With urbanization rapidly increasing, evapotranspiration (ET) in urban forests plays an increasingly important role in urban hydrology and climate. However, large uncertainty remains regarding the regulating factors of ET in urban area. Using the eddy-covariance technique, we investigated the temporal variations of ET in an urban forest park in Beijing for 2012–2022. Daily ET was close to zero during winter and reached 3–6 mm day−1 in summer. Daily ET increased with vapor pressure deficit (VPD) and soil water content (SWC). When binning daily data into 10 bins according to percentiles of either SWC or VPD, surface conductance (gs) increased with SWC for all VPD bins, but showed weak responses to VPD for SWC bins. Monthly ET increased linearly with normalized difference vegetation index, showed a strong correlation with gs, and exhibited saturated responses to increasing monthly precipitation (PPT).
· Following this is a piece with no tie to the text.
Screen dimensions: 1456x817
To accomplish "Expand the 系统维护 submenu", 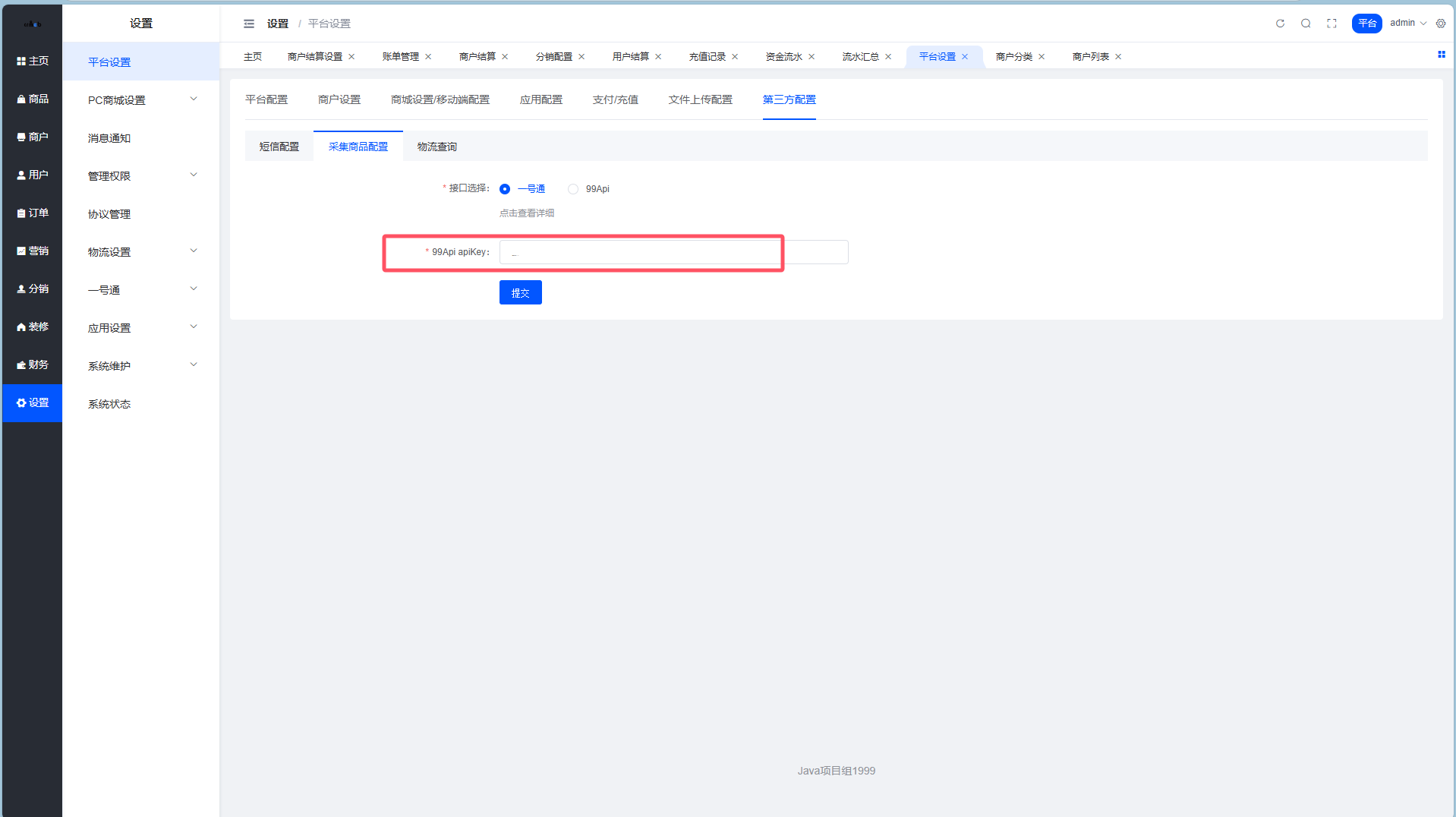I will click(141, 366).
Annual ET ranged from 326 to 566 mm (with the eleven-year mean of 428.66 ± 83.83 mm; mean±SD), and varied from 55 % to 148 % of annual PPT. Aggregated ET over the eleven years (4715 mm) accounted for 82 % of the aggregated PPT. Soil water replenishment through PPT from mid-summer to late autumn of the previous year was responsible for the generally higher monthly ET in spring relative to PPT, resulting in a weak correlation between annual ET and PPT in the same calendar year (R2= 0.28). The PPT in the early growing season partly promoted annual ET through its effect on summer gs. Our results suggest that biotic factors and PPT seasonality played an essential role in regulating ET at the seasonal and interannual scales, respectively. Soil dryness imposed additional constraints on gs at the finer timescale (i.e., days). Urban land-surface models should adequately address the soil moisture carryover effect to improve simulations.